Can you update the material between the lines holding "The width and height of the screenshot is (2126, 1036)." and "Looking at the screenshot, I should (29, 344).", inclusive, by changing "Screen dimensions" to "Screen size" and leaving everything else unchanged? Return only those lines.

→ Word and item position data
## start

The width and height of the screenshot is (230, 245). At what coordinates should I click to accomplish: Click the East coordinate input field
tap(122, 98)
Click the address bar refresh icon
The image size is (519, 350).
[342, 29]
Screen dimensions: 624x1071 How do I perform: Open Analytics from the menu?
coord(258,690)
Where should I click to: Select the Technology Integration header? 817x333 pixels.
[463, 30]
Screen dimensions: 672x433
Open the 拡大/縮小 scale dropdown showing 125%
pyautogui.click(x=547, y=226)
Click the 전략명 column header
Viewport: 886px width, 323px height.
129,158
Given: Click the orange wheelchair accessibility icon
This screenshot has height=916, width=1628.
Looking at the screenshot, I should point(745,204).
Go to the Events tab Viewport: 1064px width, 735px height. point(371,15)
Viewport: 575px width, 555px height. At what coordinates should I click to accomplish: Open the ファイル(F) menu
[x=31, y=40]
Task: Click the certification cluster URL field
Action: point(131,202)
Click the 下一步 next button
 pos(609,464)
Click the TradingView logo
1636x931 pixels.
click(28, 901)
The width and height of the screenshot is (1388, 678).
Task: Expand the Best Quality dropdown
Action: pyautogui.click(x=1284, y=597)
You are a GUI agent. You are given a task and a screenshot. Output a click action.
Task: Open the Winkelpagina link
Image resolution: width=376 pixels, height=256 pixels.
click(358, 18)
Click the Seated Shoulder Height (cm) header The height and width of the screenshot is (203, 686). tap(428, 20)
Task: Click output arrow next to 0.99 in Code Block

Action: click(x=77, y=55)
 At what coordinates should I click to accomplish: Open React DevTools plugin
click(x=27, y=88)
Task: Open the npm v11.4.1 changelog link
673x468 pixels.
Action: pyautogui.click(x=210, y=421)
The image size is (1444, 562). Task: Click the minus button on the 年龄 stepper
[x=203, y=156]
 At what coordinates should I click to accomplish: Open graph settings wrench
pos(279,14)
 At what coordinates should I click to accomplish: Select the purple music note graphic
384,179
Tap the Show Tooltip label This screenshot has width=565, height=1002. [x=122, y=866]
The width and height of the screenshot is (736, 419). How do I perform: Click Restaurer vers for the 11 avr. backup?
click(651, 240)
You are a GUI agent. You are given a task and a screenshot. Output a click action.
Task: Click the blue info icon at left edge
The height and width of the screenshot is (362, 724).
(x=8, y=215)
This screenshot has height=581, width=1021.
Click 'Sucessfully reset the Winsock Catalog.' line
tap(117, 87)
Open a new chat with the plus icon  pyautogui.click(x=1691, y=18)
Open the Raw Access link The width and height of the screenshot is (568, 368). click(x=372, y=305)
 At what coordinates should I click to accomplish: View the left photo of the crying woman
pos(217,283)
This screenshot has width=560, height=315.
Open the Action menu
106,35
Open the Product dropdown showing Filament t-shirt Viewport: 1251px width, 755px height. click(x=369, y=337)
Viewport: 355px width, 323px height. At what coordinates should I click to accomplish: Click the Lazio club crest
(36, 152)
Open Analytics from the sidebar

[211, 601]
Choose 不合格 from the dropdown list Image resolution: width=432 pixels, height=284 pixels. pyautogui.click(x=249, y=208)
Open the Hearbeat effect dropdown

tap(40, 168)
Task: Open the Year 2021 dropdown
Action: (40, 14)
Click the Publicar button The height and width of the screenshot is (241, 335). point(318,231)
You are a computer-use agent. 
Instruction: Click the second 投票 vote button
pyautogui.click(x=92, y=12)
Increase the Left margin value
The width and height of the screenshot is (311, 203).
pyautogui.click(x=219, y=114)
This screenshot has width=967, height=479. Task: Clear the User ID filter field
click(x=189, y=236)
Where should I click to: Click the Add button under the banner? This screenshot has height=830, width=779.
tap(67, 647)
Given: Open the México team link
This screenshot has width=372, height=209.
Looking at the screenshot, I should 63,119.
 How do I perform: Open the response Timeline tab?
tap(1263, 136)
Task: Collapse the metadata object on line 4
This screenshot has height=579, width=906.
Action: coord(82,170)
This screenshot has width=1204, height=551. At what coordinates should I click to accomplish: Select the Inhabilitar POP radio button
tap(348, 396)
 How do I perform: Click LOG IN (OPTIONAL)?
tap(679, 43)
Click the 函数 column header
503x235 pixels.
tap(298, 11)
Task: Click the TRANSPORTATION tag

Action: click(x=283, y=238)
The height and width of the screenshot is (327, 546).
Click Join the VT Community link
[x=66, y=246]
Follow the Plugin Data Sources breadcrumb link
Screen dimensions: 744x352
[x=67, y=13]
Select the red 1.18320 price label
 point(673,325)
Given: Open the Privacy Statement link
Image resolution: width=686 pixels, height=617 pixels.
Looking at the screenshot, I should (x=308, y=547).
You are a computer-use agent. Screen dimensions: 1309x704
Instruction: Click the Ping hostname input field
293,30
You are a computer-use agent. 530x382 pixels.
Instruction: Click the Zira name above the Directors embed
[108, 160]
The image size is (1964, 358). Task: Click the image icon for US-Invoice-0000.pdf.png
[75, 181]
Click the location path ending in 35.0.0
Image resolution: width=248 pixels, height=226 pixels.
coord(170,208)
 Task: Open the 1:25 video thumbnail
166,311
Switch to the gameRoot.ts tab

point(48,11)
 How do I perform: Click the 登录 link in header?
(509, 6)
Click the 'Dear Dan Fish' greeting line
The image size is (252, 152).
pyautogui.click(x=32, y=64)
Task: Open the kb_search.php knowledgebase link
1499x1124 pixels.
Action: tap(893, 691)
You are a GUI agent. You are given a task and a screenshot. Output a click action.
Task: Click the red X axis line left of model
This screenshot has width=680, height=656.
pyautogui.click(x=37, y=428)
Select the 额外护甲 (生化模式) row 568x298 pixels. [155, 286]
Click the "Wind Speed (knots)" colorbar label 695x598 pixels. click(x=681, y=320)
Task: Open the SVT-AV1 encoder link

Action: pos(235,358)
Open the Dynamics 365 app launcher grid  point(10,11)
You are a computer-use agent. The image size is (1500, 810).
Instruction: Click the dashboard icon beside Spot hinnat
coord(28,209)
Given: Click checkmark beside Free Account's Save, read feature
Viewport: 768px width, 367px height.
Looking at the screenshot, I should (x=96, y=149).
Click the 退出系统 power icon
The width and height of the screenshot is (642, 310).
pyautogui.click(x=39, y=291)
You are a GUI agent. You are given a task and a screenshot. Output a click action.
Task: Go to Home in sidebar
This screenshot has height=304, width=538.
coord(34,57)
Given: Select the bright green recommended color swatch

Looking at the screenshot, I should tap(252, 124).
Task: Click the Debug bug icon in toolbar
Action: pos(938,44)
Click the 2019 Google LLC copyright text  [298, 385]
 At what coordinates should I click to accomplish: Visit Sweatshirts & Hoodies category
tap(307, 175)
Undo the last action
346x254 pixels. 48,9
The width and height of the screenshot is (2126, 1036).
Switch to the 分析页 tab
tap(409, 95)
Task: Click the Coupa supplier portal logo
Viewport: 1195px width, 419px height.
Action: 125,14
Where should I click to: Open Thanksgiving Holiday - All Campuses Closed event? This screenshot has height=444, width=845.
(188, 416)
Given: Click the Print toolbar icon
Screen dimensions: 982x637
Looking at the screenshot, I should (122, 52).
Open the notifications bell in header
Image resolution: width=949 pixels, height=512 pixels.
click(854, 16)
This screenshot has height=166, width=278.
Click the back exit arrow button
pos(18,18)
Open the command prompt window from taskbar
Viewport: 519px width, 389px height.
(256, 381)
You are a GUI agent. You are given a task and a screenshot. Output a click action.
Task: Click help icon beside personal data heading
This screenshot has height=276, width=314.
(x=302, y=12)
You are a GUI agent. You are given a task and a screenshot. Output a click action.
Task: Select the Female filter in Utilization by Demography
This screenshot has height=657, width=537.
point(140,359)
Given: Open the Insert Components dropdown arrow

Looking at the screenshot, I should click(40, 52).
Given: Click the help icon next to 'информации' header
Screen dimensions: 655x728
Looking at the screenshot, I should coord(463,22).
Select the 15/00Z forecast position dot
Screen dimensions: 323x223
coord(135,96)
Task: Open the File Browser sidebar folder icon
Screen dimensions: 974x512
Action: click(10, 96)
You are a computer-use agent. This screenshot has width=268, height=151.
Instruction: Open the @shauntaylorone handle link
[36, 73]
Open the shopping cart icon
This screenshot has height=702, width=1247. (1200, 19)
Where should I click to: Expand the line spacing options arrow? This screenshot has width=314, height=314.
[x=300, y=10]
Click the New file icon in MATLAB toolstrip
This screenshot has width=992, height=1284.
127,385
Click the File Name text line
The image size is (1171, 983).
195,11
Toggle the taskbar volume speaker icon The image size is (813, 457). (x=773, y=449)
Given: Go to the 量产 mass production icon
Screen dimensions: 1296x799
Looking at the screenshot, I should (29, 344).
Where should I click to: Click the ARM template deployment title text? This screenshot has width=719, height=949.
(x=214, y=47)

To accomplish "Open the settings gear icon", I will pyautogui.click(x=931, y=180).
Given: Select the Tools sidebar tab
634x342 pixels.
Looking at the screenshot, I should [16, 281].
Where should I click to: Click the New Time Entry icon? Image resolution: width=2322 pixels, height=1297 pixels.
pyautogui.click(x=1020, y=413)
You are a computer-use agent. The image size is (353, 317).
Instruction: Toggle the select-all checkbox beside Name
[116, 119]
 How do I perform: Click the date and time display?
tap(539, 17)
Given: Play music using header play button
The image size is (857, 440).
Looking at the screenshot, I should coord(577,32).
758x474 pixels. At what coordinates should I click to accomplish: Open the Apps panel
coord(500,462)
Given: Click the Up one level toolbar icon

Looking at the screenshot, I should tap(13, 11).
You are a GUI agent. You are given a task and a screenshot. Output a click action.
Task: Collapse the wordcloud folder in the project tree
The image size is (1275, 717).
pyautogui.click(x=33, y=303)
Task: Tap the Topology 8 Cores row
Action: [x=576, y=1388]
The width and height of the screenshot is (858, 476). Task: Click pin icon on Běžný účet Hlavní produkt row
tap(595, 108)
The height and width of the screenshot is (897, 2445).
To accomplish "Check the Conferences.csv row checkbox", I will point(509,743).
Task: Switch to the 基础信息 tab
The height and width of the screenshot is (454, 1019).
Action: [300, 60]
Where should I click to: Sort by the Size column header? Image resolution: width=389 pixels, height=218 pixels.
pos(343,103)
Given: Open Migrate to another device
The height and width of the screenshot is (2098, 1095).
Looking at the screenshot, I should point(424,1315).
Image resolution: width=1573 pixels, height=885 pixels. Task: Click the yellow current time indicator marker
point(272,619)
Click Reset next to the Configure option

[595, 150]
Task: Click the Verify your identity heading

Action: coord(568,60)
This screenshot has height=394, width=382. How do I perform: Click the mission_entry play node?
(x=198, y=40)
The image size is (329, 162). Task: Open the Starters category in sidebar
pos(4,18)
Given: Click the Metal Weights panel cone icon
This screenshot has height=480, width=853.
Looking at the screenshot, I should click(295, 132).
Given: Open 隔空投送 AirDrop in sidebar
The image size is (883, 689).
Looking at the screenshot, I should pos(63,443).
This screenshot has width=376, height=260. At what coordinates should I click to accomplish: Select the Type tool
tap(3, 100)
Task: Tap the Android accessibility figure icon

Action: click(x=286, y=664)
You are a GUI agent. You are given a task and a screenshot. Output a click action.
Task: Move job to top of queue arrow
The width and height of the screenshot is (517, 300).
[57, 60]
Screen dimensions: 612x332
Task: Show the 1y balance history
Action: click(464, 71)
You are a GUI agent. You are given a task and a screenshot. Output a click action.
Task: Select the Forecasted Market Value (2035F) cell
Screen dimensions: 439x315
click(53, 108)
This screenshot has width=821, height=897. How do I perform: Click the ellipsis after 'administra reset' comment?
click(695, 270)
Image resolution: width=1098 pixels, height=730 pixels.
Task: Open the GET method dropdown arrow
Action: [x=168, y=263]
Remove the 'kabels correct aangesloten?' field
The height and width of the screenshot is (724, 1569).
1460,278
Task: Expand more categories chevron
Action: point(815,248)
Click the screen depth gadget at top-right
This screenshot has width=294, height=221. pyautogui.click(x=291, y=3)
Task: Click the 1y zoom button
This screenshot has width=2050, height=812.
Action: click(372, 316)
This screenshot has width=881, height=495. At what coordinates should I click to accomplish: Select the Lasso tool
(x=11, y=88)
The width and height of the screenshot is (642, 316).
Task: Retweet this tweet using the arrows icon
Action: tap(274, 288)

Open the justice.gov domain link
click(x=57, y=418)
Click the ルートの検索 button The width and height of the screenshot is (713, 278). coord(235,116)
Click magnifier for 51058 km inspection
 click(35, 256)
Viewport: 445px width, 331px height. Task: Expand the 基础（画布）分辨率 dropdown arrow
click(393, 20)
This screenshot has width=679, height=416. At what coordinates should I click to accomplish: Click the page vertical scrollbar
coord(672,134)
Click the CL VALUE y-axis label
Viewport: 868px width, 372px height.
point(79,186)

## end

→ Response for this exercise
The width and height of the screenshot is (2126, 1036).
Switch to the 分析页 tab
tap(409, 95)
Task: Click the Coupa supplier portal logo
Viewport: 1195px width, 419px height.
Action: 125,14
Where should I click to: Open Thanksgiving Holiday - All Campuses Closed event? This screenshot has height=444, width=845.
(188, 416)
Given: Click the Print toolbar icon
Screen size: 982x637
Looking at the screenshot, I should (122, 52).
Open the notifications bell in header
Image resolution: width=949 pixels, height=512 pixels.
click(854, 16)
This screenshot has height=166, width=278.
Click the back exit arrow button
pos(18,18)
Open the command prompt window from taskbar
Viewport: 519px width, 389px height.
(256, 381)
You are a GUI agent. You are given a task and a screenshot. Output a click action.
Task: Click help icon beside personal data heading
This screenshot has height=276, width=314.
(x=302, y=12)
You are a GUI agent. You are given a task and a screenshot. Output a click action.
Task: Select the Female filter in Utilization by Demography
This screenshot has height=657, width=537.
point(140,359)
Given: Open the Insert Components dropdown arrow

Looking at the screenshot, I should click(40, 52).
Given: Click the help icon next to 'информации' header
Screen size: 655x728
Looking at the screenshot, I should coord(463,22).
Select the 15/00Z forecast position dot
Screen size: 323x223
coord(135,96)
Task: Open the File Browser sidebar folder icon
Screen size: 974x512
Action: click(10, 96)
You are a computer-use agent. This screenshot has width=268, height=151.
Instruction: Open the @shauntaylorone handle link
[36, 73]
Open the shopping cart icon
This screenshot has height=702, width=1247. (1200, 19)
Where should I click to: Expand the line spacing options arrow? This screenshot has width=314, height=314.
[x=300, y=10]
Click the New file icon in MATLAB toolstrip
This screenshot has width=992, height=1284.
127,385
Click the File Name text line
The image size is (1171, 983).
195,11
Toggle the taskbar volume speaker icon The image size is (813, 457). (x=773, y=449)
Given: Go to the 量产 mass production icon
Screen size: 1296x799
Looking at the screenshot, I should (29, 344).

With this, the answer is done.